6.1 Medical Management
Management of CaHD presents several challenges, with most of these predicated on balancing the control of the neuroendocrine tumour (NET) and its cardiac manifestations. This task necessitates a multidisciplinary team (MDT) effort, involving cardiologists, cardiac surgeons, NET specialists, anesthesiologists, and radiologists.32 The primary goal is to tailor a management plan that addresses both the cardiac complications and the underlying NET, ensuring a comprehensive care strategy for patients.
With respect to managing heart failure symptoms in CaHD, this revolves around vigilant monitoring and the judicious use of diuretics.19 For asymptomatic patients, a watchful waiting strategy is employed until symptoms manifest. The development of right-sided heart failure symptoms, particularly peripheral edema, necessitates the introduction of loop or thiazide diuretics and aldosterone antagonists.19 Despite their efficacy, the potential for intravascular volume depletion and reduced cardiac output warrants cautious use. Other pharmacological agents like digoxin and angiotensin-converting enzyme inhibitors have been explored, though their specific efficacy in CaHD remains to be fully established.32
Understandably, reducing 5-HT secretion from the NET is crucial, employing both medical and interventional strategies. Somatostatin analogues like octreotide and lanreotide have been instrumental in this regard.33 Notably, the PROMID and CLARINET studies expanded treatment criteria to include asymptomatic patients, demonstrating these drugs’ anti-proliferative potential and positive effects on progression-free survival.34,35 Octreotide LAR and lanreotide AG, for instance, are administered in doses up to 30 mg and 120 mg every four weeks, respectively, with potential dose adjustments for refractory cases.26 At the same time, peptide receptor radionuclide therapy (PRRT), particularly with yttrium 90Y-edotreotide and Lutetium-DOTATATE, targets advanced NETs with somatostatin receptor-positive lesions.36 A prospective study highlighted that while only 4% of patients showed objective response, 70% exhibited no disease progression for a median of 18 months.36 Additionally, symptom improvement was reported in a majority of patients, underscoring PRRT’s role in managing CaHD, albeit with considerations for amino-acid and fluid infusions during treatment.

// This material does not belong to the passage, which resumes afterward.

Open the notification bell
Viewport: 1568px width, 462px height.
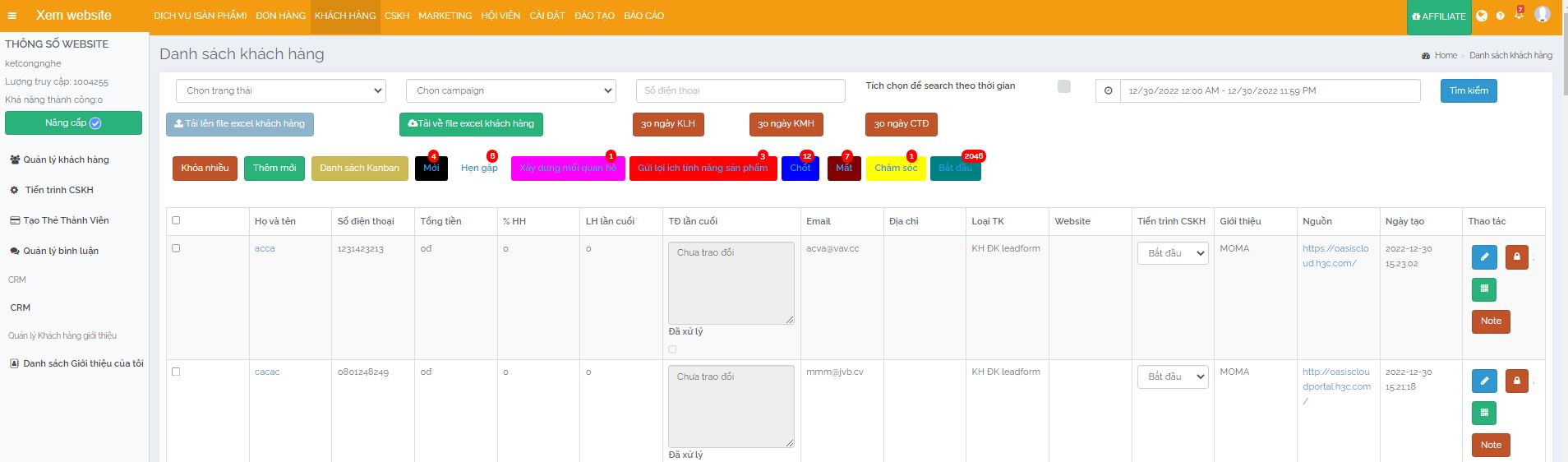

Emerging treatments like telotristat ethyl and everolimus present new avenues for managing CaHD. Telotristat ethyl, in particular, has shown promise in phase II and III trials, with significant reductions in bowel movement frequency and serotonin levels in patients inadequately responding to somatostatin analogues.37 For instance, a phase III trial reported that 44% and 42% of patients on telotristat etiprate experienced a durable response, compared to only 20% on placebo.38 Everolimus, studied in the RADIANT-2 trial, while not primarily focused on CaHD, demonstrated a significant reduction in 5-HIAA levels, offering an indirect benefit in managing the disease.26 However, its use demands caution due to potential side effects and considerations around surgical interventions.